Amazon EMR
Management Guide

Amazon VPC Options

When launching an EMR cluster within a VPC, you can launch it within either a public or private subnet. There are slight, notable differences in configuration, depending on the subnet type you choose for a cluster.

Public Subnets

EMR clusters in a public subnet require a connected internet gateway. This is because Amazon EMR clusters must access AWS services and Amazon EMR. If a service, such as Amazon S3, provides the ability to create a VPC endpoint, you can access those services using the endpoint instead of accessing a public endpoint through an internet gateway. Additionally, Amazon EMR cannot communicate with clusters in public subnets through a network address translation (NAT) device. An internet gateway is required for this purpose but you can still use a NAT instance or gateway for other traffic in more complex scenarios.

All instances in a cluster connect to Amazon S3 through either a VPC endpoint or internet gateway. Other AWS services which do not currently support VPC endpoints use only an internet gateway.

If you have additional AWS resources that you do not want connected to the internet gateway, you can launch those components in a private subnet that you create within your VPC.

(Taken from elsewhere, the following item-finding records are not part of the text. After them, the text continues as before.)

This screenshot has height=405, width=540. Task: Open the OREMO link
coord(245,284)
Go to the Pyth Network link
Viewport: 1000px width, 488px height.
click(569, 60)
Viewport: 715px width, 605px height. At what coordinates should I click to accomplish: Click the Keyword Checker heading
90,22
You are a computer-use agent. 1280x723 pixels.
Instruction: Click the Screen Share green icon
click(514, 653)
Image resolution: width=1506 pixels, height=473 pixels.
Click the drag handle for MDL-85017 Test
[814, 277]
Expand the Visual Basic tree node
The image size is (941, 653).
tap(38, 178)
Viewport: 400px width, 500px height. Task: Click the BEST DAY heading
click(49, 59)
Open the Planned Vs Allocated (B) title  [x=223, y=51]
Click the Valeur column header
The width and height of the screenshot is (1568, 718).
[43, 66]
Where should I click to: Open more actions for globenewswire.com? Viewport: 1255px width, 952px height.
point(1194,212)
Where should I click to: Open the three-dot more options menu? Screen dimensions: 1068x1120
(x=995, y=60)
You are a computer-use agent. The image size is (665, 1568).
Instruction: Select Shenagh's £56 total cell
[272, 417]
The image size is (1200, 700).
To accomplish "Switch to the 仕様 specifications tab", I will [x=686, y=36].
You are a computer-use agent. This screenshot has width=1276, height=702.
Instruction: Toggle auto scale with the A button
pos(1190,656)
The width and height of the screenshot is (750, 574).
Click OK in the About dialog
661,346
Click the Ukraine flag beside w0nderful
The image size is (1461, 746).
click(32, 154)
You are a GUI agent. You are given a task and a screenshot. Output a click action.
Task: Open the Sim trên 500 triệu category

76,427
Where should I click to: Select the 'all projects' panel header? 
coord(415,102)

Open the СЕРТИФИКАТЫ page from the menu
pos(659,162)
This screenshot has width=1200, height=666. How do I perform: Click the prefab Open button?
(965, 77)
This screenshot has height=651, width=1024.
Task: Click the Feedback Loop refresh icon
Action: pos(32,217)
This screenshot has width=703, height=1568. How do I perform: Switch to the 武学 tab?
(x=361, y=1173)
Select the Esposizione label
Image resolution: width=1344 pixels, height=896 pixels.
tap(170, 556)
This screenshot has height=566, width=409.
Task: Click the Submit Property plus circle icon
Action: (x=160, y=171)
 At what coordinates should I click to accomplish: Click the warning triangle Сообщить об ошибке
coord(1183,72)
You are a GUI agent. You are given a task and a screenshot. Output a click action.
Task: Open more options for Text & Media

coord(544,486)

Clusters running in a public subnet use two security groups: one for the master node and another for core and task nodes. For more information, see Control Network Traffic with Security Groups.

The following diagram shows how an Amazon EMR cluster runs in a VPC using a public subnet. The cluster is able to connect to other AWS resources, such as Amazon S3 buckets, through the internet gateway.

						Cluster on a VPC

The following diagram shows how to set up a VPC so that a cluster in the VPC can access resources in your own network, such as an Oracle database.

						Set up a VPC and cluster to access local VPN resources

Private Subnets

Private subnets allow you to launch AWS resources without requiring the subnet to have an attached internet gateway. This might be useful, for example, in an application that uses these private resources in the backend. Those resources can then initiate outbound traffic using a NAT instance located in another subnet that has an internet gateway attached. For more information about this scenario, see Scenario 2: VPC with Public and Private Subnets (NAT).


Amazon EMR only supports launching clusters in private subnets in releases 4.2 or later.

The following are differences from public subnets:

  • To access AWS services that do not provide a VPC endpoint, you still must use a NAT instance or an internet gateway.

  • At a minimum, you must provide a route to the Amazon EMR service logs bucket and Amazon Linux repository in Amazon S3. For more information, see Minimum Amazon S3 Policy for Private Subnet

  • If you use EMRFS features, you need to have an Amazon S3 VPC endpoint and a route from your private subnet to DynamoDB.

  • Debugging only works if you provide a route from your private subnet to a public Amazon SQS endpoint.

  • Creating a private subnet configuration with a NAT instance or gateway in a public subnet is only supported using the AWS Management Console. The easiest way to add and configure NAT instances and Amazon S3 VPC endpoints for EMR clusters is to use the VPC Subnets List page in the Amazon EMR console. To configure NAT gateways, see NAT Gateways in the Amazon VPC User Guide.

  • You cannot change a subnet with an existing EMR cluster from public to private or vice versa. To locate an EMR cluster within a private subnet, the cluster must be started in that private subnet.

Amazon EMR creates and uses different default security groups for the clusters in a private subnet: ElasticMapReduce-Master-Private, ElasticMapReduce-Slave-Private, and ElasticMapReduce-ServiceAccess. For more information, see Control Network Traffic with Security Groups.

For a complete listing of NACLs of your cluster, choose Security groups for Master and Security groups for Core & Task on the Amazon EMR console Cluster Details page.

The following image shows how an EMR cluster is configured within a private subnet. The only communication outside the subnet is to Amazon EMR.

						Launch an EMR cluster in a private subnet

The following image shows a sample configuration for an EMR cluster within a private subnet connected to a NAT instance that is residing in a public subnet.

						Private subnet with NAT